In an effort to overcome limitations of reward-driven feature learning in deep reinforcement learning (RL) from images, we propose decoupling representation learning from policy learning. To this end, we introduce a new unsupervised learning (UL) task, called Augmented Temporal Contrast (ATC), which trains a convolutional encoder by pairing augmented versions of observations separated by a short time difference, using a contrastive loss.

In online RL experiments, we show that training the encoder exclusively using ATC matches or outperforms end-to-end RL in most environments. Additionally, we benchmark several leading UL algorithms by pre-training encoders on expert demonstrations and using them, with weights frozen, in RL agents; we find that agents using ATC-trained encoders outperform all others.
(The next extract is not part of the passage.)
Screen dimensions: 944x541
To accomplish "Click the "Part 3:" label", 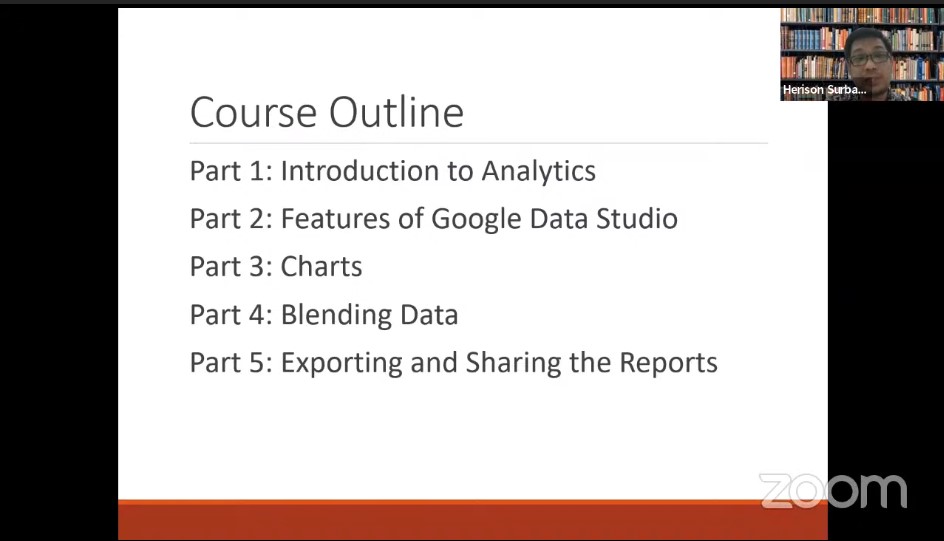I will point(232,267).
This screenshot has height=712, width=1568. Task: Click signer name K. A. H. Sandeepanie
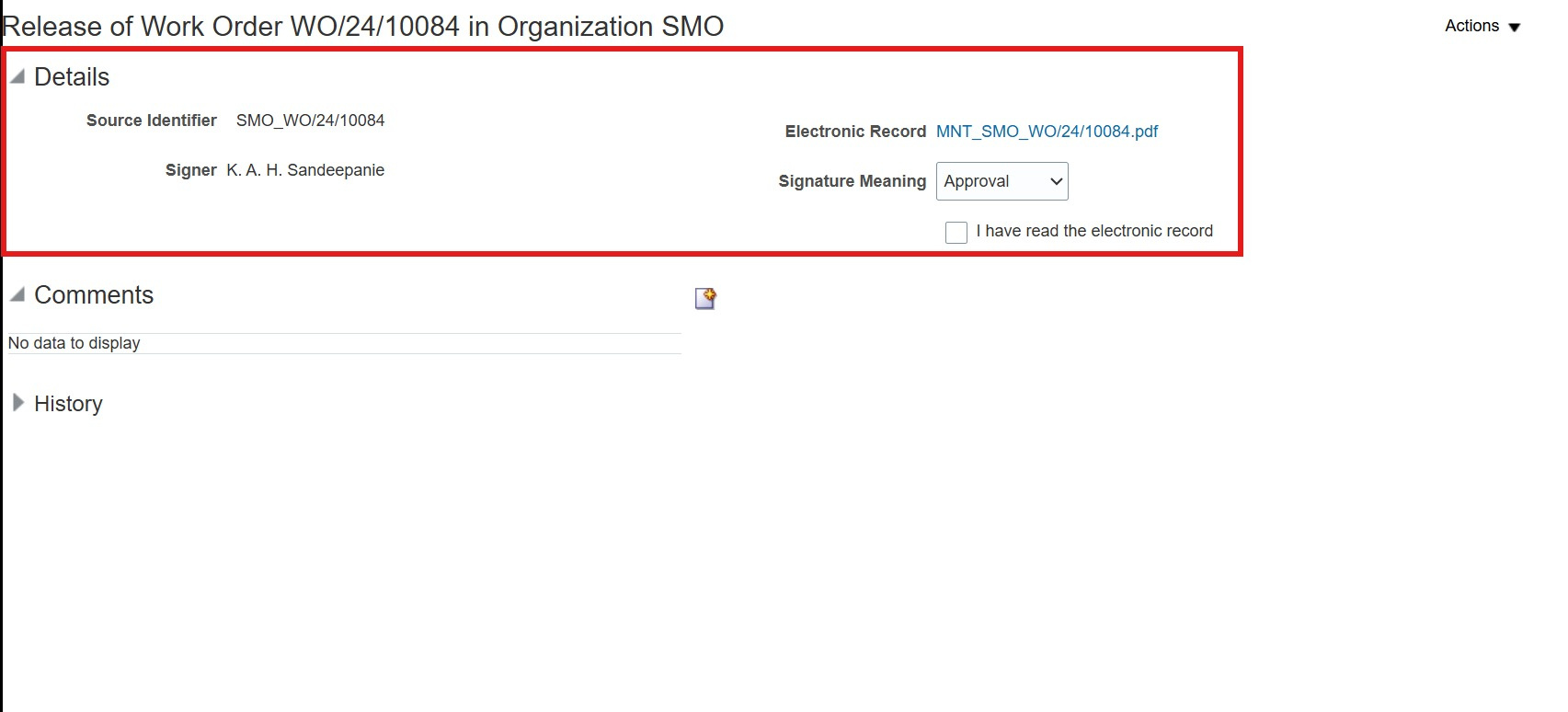tap(305, 170)

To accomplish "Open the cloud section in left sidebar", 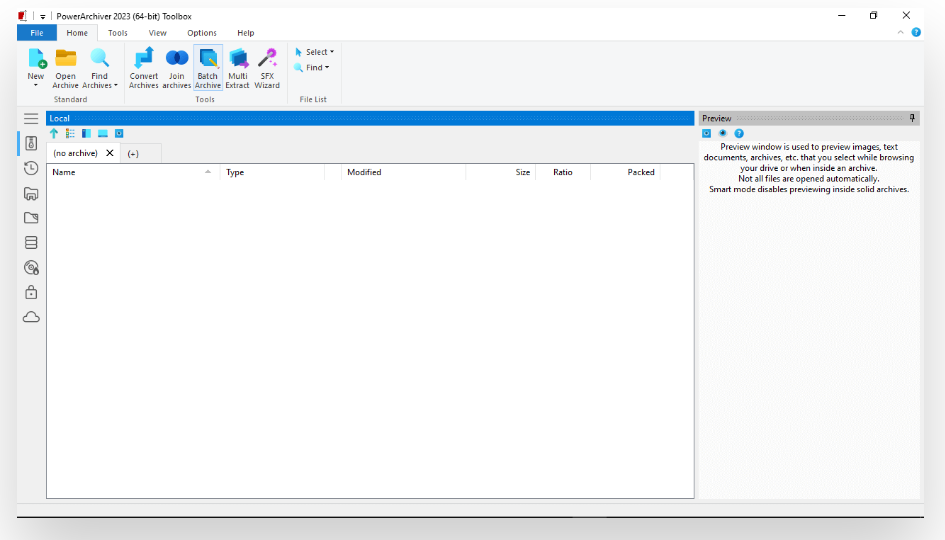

We also train multi-task encoders on data from multiple environments and show generalization to different downstream RL tasks. Finally, we ablate components of ATC, and introduce a new data augmentation to enable replay of (compressed) latent images from pre-trained encoders when RL requires augmentation. Our experiments span visually diverse RL benchmarks in DeepMind Control, DeepMind Lab, and Atari,

Augmented Temporal Contrast

Our method, Augmented Temporal Contrast (ATC), trains the CNN encoder with an unsupervised objective and then learns RL policies on top of the extracted features. The unsupervised objective is temporal contrast of observations and we also introduce a novel augmentation on the latent vectors - latent random shift - to regularize the latent features that the RL algorithm learns from. The full architecture is summarized in the image below:

Online RL Results

We show that ATC matches or outperforms state-of-the-art end-to-end RL on all DMControl & DMLab environments and most Atari environments. In Atari, we also show that initializing the CNN encoder with unsupervised pretraining on random data improves performance.

Benchmarking UL for RL

We also benchmarked a variety of unsupervised objectives for learning features. For these experiments, we use a set up similar to how unsupervised representations are evaluated in computer vision. We collect a dataset of expert demonstrations, then we learn features from this data, finally we freeze the CNN encoder and train RL on top of the learned features for a downstream task. This is exactly how state-of-the-art unsupervised learning methods in vision (SimCLR, MoCo, BYOL) evaluate the quality of the unsupervised representations. We extensively benchmark ATC features against those learned with the RL objective, contrastive learning (CURL), a variational autoencoder, inverse dynamics, among others and find that ATC is the state-of-the-art unsupervised representation learning algorithm for RL across all three environments.

ATC Features for Multi-task Learning

We also show that unsupervised pre-training with ATC results in features that are useful for multi-task learning. In these experiments, we collect a dataset of demonstrations across 4 DMControl tasks, and train a single encoder. We then learn RL policies on top of the frozen encoder features for 8 DMControl tasks. Surpringly, features learned by ATC enable efficient learning for both train and test environments, which were not included during the original encoder learning phase.